It’s really exciting when you’re offered an allotment. However, it can be quite daunting if the plot has been without a tenant for a while. Clearing a plot that has become overgrown can be hard work but incredibly satisfying. The way to tackle it will depend on what you have to work with. Some plots have good basic structures such as raised beds, a green house or shed and perhaps some perennial plants. Others will be full of junk, broken glass and perennial weeds. It will also depend on the time of year that you get your plot. We acquired ours at the end of September and towards the end of the “growing season”. As there wasn’t a huge amount that we could put in the ground at that time, we decided to concentrate on clearing and planning the plot.
I did quite a lot of research on how to go about clearing it. Some older resources suggested using glyphosate on the whole plot to kill weeds. Even our allotment secretary suggested this; it didn’t sit well with me. I had a chat with my husband and we both quickly came to the conclusion that we didn’t like the idea of using chemicals on the plot for a couple of reasons. Firstly, we didn’t want them near our children. Secondly, we also felt a responsibility to try to protect the environment of our plot. I’m not particularly bothered about the research regarding the “safety” of glyphosate. Lots of chemicals have previously been thought of as safe and later discredited. However, that is not to say that I haven’t used chemicals either. Since we acquired our plot I have made some small applications on hogweed.
Another suggestion was to cut the weeds down and go “no dig”. This has been made popular by Charles Dowding in recent years. The number of weeds are reduced as compost is piled onto the growing area and you literally plant into the compost. This is simplifying the process of no dig which has huge benefits for soil health. I liked the idea of this but in practical terms we couldn’t financially afford to bring in well rotted manure and compost to cover all of the growing areas that we needed. But watch this space, we haven’t ruled out no dig in the future.
We finally decided to clear the weeds and cover the ground until we were ready to dig the following Spring. It can be really easy to become overwhelmed by the weeds. Its important to not get too disheartened and try to balance expectations about them. I think its more about living with and managing them. Invest in a Dutch hoe, and make weeding a regular part of the allotment routine. I wonder if one of the reasons that people give up their plots is because they underestimate the weeds.
Have a look at what weeds you have. Many annual weeds can be easily pulled and if they haven’t gone to seed, you can put them on the compost heap. We used a weed whacker to clear the perennial weeds such as brambles and dock then covered the whole space with heavy duty plastic sheeting to block out the light and smother anything that was remaining. Some “weeds” are very beneficial to attracting and supporting insects and you may want to dedicate some space for them.

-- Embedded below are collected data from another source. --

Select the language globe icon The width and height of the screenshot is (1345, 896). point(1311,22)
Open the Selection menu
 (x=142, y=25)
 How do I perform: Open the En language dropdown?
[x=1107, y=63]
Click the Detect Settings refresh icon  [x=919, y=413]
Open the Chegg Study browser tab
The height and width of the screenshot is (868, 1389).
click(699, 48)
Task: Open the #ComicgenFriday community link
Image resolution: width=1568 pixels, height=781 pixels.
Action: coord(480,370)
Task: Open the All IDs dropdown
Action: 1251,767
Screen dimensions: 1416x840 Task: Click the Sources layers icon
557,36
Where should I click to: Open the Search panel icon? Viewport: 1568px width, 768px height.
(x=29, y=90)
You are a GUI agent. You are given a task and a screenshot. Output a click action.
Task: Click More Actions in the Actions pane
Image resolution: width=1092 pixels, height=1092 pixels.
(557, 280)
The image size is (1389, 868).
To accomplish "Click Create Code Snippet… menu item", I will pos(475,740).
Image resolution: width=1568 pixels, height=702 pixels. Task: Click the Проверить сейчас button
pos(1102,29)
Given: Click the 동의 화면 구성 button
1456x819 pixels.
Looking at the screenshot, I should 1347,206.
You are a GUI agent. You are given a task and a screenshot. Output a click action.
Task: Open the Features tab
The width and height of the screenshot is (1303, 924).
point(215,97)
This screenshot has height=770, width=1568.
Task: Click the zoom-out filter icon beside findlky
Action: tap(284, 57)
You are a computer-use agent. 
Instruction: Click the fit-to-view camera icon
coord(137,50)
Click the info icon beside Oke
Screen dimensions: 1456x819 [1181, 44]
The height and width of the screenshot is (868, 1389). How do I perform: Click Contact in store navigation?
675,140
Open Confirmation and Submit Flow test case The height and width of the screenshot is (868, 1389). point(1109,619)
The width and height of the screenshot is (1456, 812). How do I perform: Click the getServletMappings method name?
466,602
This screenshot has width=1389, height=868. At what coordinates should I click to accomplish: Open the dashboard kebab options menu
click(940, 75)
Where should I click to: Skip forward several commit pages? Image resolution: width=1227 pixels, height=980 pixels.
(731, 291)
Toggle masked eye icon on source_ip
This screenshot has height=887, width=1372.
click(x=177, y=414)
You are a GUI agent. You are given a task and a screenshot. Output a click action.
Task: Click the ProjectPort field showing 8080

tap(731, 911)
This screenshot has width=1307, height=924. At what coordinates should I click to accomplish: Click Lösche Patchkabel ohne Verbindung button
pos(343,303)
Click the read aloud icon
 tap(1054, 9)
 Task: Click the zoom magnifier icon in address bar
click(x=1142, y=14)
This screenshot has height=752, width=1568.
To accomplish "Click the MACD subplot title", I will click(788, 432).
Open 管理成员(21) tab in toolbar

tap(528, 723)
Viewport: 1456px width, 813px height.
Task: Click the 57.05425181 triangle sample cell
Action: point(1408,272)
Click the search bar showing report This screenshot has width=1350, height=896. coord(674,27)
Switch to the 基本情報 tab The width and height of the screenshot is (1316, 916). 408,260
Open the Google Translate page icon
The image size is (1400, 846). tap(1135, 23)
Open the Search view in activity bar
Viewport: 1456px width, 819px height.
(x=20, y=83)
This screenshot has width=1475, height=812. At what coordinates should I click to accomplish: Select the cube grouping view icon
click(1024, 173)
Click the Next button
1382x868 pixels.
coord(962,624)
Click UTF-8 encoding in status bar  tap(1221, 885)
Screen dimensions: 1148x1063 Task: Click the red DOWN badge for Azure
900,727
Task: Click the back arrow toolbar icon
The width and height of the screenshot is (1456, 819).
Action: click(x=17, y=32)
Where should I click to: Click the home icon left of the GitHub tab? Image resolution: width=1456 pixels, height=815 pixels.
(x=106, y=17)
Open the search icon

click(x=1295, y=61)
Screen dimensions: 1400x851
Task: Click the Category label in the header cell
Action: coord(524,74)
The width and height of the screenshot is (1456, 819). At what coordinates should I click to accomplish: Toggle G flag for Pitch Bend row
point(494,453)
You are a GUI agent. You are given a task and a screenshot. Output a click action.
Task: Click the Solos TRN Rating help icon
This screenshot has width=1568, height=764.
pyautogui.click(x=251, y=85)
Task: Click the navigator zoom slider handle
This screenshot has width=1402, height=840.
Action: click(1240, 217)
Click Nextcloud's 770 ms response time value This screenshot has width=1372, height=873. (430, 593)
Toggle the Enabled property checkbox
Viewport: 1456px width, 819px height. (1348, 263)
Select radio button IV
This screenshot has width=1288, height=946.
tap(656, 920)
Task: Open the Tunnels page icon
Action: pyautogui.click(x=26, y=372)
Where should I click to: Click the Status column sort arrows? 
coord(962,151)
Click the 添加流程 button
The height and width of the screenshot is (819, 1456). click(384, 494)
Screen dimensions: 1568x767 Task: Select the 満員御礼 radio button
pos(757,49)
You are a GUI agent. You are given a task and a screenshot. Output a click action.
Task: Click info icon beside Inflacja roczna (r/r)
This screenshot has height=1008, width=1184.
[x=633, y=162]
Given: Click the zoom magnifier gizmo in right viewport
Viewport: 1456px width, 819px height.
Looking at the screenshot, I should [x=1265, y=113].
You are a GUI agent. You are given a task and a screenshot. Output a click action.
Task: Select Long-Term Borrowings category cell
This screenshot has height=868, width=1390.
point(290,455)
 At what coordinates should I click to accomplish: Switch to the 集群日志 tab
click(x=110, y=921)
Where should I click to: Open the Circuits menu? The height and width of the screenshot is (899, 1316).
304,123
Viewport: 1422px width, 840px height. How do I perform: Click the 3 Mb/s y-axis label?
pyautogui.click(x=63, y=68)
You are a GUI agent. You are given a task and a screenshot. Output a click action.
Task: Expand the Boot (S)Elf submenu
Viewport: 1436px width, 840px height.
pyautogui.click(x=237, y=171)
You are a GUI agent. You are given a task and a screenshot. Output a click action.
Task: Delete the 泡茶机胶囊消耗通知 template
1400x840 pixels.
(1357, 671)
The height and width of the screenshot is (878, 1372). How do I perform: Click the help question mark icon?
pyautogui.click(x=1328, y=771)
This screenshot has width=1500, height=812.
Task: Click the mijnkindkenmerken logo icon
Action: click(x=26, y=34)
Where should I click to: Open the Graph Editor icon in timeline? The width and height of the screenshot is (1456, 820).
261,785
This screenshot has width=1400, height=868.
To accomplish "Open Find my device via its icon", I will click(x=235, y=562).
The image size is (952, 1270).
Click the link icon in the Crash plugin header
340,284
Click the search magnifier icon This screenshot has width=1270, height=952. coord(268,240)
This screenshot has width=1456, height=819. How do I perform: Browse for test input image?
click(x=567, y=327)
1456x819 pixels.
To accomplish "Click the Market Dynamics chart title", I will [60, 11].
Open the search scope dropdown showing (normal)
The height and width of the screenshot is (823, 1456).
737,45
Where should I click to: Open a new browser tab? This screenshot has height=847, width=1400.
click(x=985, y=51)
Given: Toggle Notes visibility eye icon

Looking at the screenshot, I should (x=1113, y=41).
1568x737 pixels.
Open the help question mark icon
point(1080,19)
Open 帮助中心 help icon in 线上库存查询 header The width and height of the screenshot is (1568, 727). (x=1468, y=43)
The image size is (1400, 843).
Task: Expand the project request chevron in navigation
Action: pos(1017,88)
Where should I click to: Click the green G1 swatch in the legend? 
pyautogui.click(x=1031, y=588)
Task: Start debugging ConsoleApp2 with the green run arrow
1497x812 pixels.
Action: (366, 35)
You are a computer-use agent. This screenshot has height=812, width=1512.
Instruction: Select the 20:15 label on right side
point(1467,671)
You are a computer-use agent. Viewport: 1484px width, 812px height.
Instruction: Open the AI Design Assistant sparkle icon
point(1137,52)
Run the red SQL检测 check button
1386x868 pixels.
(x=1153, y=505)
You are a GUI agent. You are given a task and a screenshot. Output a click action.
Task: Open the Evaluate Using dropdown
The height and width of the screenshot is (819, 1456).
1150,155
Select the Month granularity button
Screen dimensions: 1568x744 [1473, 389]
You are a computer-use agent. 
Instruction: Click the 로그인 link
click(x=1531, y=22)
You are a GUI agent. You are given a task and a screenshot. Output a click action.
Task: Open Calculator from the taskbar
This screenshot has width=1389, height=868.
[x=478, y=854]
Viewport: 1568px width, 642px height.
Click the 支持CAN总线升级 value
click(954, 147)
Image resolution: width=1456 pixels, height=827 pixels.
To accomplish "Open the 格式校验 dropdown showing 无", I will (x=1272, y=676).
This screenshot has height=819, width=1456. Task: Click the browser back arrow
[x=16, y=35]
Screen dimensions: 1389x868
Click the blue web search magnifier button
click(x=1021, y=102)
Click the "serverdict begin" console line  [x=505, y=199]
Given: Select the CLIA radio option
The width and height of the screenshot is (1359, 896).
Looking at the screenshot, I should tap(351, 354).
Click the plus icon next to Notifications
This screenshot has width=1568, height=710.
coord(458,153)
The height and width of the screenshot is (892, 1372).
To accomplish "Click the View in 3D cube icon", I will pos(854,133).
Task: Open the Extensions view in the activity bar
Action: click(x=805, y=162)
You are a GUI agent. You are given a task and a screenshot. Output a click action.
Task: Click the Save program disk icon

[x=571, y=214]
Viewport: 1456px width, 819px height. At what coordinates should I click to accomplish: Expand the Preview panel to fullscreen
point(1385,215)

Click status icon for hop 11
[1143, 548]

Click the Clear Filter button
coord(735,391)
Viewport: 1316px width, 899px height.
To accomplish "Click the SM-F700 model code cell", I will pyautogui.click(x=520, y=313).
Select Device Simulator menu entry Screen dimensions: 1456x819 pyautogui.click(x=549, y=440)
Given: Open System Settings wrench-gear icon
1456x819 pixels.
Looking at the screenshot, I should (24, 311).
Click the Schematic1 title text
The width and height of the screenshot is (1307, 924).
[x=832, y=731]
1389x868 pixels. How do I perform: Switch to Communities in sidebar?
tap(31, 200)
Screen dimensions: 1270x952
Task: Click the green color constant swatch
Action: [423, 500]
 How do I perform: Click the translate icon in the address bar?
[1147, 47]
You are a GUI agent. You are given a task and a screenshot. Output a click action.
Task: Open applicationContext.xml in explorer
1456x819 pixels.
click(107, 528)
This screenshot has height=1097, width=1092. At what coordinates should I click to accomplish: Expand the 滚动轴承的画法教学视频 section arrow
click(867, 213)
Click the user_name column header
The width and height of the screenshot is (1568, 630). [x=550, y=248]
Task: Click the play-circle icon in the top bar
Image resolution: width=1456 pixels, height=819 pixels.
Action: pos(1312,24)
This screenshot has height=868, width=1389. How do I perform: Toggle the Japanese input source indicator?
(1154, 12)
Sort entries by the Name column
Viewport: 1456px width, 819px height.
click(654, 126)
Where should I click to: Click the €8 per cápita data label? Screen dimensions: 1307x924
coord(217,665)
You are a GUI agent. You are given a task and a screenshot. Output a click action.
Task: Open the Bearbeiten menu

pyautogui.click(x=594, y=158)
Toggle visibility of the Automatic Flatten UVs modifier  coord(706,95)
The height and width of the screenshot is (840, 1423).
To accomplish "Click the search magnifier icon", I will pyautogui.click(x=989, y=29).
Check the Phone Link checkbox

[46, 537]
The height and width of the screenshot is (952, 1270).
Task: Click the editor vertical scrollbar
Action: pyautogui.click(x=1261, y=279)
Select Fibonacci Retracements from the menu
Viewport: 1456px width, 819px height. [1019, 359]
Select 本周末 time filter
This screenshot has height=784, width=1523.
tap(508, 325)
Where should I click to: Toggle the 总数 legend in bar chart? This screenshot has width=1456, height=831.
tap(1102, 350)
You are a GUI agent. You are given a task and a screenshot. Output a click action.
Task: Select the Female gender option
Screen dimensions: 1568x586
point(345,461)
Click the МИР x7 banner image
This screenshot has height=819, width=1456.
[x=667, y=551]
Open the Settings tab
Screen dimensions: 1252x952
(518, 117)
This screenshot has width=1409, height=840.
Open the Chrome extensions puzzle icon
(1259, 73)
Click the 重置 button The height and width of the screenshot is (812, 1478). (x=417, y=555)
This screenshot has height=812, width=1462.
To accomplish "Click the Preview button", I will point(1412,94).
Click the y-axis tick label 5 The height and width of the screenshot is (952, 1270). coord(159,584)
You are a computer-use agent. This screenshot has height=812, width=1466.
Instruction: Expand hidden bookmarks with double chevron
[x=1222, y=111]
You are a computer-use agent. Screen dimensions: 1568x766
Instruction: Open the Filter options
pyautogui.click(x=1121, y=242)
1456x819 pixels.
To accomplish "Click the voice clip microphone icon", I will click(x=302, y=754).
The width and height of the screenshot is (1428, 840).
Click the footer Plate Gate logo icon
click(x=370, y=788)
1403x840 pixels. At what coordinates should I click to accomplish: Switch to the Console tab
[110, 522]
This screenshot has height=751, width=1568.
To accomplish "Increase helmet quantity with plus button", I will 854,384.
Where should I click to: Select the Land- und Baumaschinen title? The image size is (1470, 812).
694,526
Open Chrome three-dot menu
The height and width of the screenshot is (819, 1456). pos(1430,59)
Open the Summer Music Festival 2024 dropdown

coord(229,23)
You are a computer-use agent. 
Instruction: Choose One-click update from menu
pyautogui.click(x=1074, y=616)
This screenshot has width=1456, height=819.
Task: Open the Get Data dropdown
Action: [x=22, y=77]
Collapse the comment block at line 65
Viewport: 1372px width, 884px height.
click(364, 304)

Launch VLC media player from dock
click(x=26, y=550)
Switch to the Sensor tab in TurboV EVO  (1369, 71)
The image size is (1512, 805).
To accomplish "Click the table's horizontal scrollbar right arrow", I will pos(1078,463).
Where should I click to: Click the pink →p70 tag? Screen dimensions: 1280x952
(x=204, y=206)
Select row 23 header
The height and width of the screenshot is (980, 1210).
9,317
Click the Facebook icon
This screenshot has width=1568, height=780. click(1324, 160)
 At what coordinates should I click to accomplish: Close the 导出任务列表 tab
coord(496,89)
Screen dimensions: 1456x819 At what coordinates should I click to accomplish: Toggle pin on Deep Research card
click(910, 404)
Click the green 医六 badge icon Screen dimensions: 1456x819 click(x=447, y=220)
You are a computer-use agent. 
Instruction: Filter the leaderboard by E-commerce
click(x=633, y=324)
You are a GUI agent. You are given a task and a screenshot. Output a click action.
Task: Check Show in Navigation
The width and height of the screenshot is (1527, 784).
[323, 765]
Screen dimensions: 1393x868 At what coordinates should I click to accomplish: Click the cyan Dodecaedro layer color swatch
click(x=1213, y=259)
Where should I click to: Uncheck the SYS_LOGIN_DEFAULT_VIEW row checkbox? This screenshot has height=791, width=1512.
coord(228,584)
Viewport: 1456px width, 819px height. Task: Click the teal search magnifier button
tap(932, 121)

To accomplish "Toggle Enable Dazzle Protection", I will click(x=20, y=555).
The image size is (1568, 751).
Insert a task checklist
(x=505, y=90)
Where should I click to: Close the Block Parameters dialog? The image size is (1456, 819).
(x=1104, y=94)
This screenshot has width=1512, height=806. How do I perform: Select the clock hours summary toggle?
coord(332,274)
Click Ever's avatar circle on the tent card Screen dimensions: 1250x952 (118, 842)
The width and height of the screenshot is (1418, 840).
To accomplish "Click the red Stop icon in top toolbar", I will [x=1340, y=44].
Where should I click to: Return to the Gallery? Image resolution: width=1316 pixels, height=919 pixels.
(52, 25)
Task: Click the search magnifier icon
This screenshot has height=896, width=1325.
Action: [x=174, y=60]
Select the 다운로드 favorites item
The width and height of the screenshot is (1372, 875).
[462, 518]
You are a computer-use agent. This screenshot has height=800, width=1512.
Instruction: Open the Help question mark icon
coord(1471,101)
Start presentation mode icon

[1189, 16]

My main tip would be, don’t uncover the ground again until you are ready to use it. 2 1/2 years since we started work on the allotment, we have only just removed the last of the black plastic cover. When an area is not being used, we then cover again. It stops and controls weeds and saves us unnecessary work. Once the plastic was down, we could sit back get out the seed catalogues and plan the plot.
If you’re about to clear your plot, good luck. Take is steady and remember that it will all be worth it in the end.